With the budget allowing for the class, the Stamford Robotics program began during the 2015-16 school year when the school was able to purchase Lego Robotics kits for the class and allow the students something new and interesting to add to their class schedule. Debbie Birdsong said that the class began by going over some programs for the class groups to build exactly according to specific guidelines. However, once students have going the hang of building, programming and sometimes controlling their robots, they are given the freedom to design their own builds to solve a particular problem. An example of which that the students would be working on this week was to build and program their robot to move small cylinders to a specific area of an “arena,” giving them some instruction along the way, but would ultimately not instruct them on what exactly to do to achieve the desired goal.
“Part of [the early classes] was just me learning not to jump in and try to take over or influence too much,” Birdsong said, “allowing them to come up with their own ideas. It’s more of a student-centered class, but every once in a while, I’ll give them a little ‘what if you did this?’ or ‘why don’t you try this?’ and then back away.” Birdsong went on to state that by allowing the students to work on their own, they are able to find their strengths and weaknesses within the group, with some being better at the building aspect of the robot while others are more suited to the programming aspect, providing a good harmony among the groups.
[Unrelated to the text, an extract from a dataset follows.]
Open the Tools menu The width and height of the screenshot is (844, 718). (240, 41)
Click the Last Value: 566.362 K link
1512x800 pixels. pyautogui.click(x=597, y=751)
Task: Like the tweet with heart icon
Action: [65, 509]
While all groups may not be at the same level, they are able to work together to solve the problems while also seeing their hard work pay off.
When discussing what the class has been able to do, Birdsong said that while the teams have done well at competition, they were able to have some fun with their builds, including designing and building a robot that can kick a small ball and holding a small “tournament” in class as well as “lights out” robots that function with glow-in-the-dark tape and even robots that react to one another. While the classes have had fun with their builds, the skills they have learned have helped them prepare for competition in both Arena, where they must complete a scenario in a specific time, and Invention, where students create, build and “pitch” an invention in competition, with Nikki Bhakta and Bry Birdsong taking second place after only three weeks of preparation.
Originally planning to participate in the Arena competition, Bhakta and Birdsong came up with their idea of a car seat heat monitor. After researching what would be considered too hot for a baby, the students designed a monitor that would sense when a child was buckled in and would set off an alarm when the surroundings got too hot, helping prevent heat stroke in the process. They said that they are currently working on getting the system to tie into phones as well as coming up with a price range, a requirement for the presentation. Birdsong said that they were coming up with a list of teachers that had children with the goal of getting feedback to try and find the ideal price while also hoping to talk to insurance agents in town to see if it could be something that can be covered or provide a deduction on insurance premiums.
When talking about the competition, Bhakta and Birdsong said that it was a bit of a rush to get everything together after listening to the news and wanting to try out inventions. Birdsong said that “there were four teams [at competition] and it was really cool because, even though we didn’t get to see them present, there were a bunch of different things like a drone picking up a softball…it was such a broad spectrum of problems, so it was really kind of neat to look at.” They went on to say that they received a lot of feedback from the judges that helped them move forward with their project along with sharpening up their presentation, which they had little time to prepare for, but was ultimately very informative and helpful for the State level.
Looking at the program altogether, Debbie Birdsong said that she hopes to see the program expand in the future, incorporating other areas such as Ag to bring the different personalities together, and she would love to work with the lower grade levels and possibly offer a “camp” during the summer for the younger students to experience the program. Birdsong ended by stating that although the program is growing, Stamford is one of the few schools in the area to offer this new opportunity, which has translated to students gaining new skills as well as having a lot of fun along the way.